Veo a Enrique Morente en Pirineos Sur. Deja caer una versión de Sacerdotes. Café y orquesta para Micky y Karina y Mike Kennedy armados de un cedé con las piezas instrumentales. Señores y Señoras, en mayúscula, que saben qué es el yeyé y buscan carnalidad. De cobro o de pago. Y Antonio con el bajo y la pedalera haciendo cálculos sobre la distancia que lo separa de Morente, usando la misma medida que se utiliza para las estrellas. </strong>Estoy encantando de morir, lo he dejado todo preparado, dirá Leonard Cohen. El cigarrillo en la portada, la ceniza, Silvia Pérez Cruz cantando Take this waltz. Y también Carabelas Nada de Fito Páez. Pero en eso nadie se fija, Bruno. Chico Buarque tiene puestos los anteojos. El cantaor debe morir. Si ya ha fallecido, no es esta la mejor manera de decir adiós. Conozco a Alberto Manzano en la calle, frente a una biblioteca, lleva sus propios poemas en una bolsa de mano. Le regalo un tributo a Cohen. Todo es Cohen.

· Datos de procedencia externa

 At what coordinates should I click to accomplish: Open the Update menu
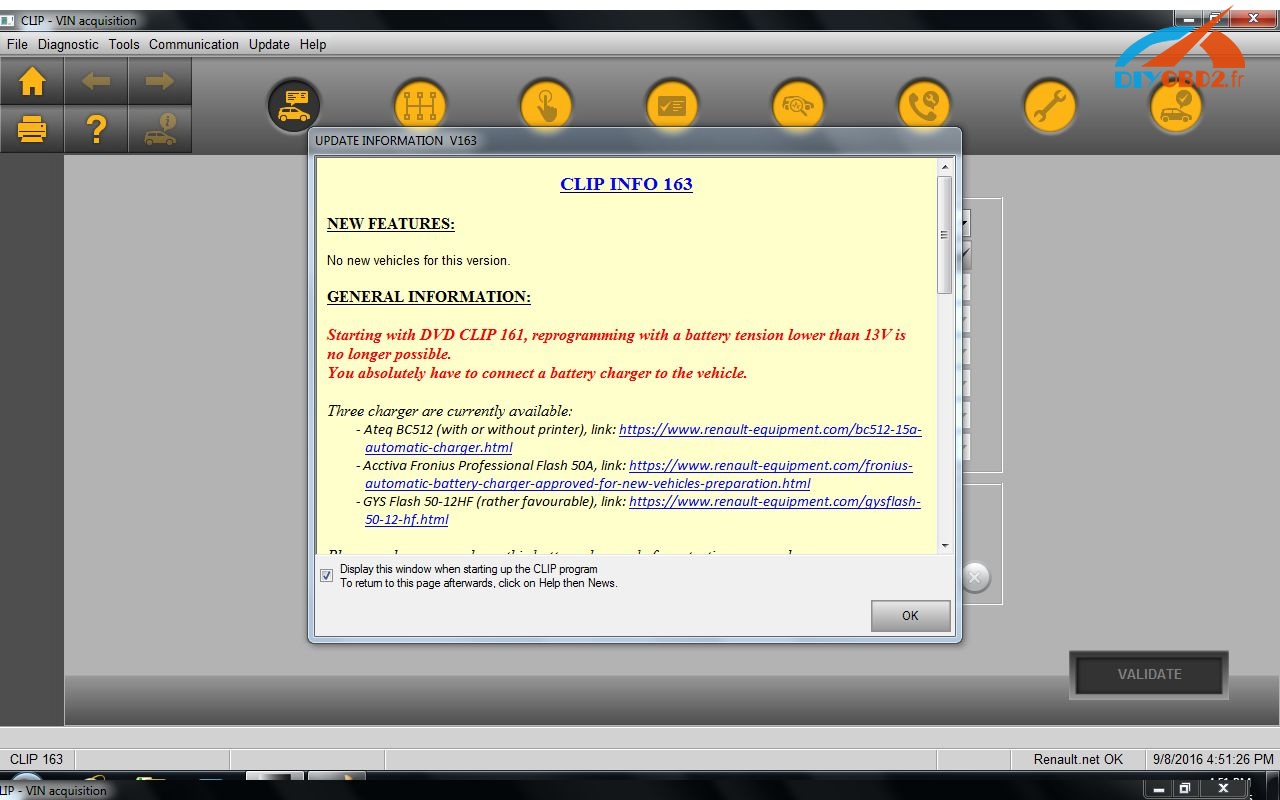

Lo único en lo que creo, Bruno, es en Luis Lles. Y en sus jerseys, y en cómo baila frente al último de los pinchadiscos de Periferias, sean las cuatro de la madrugada o las diez del día siguiente. Limpico. Siempre limpio. Con un pequeño principio de Diógenes. Pero quién no ha guardado cajas de su primera maqueta en cedés tostados o de los fanzines que hizo en cantidad innecesaria.

Se acaba, me despido, no nos veremos en los bares ni en los sanatorios, no habrá conciertos ni firmas de discos, tiendas de segunda mano o terrazas para pinchadiscos… nos quedan los sueños y cajas repletas de humedad de historia en el trastero. Gracias por todo.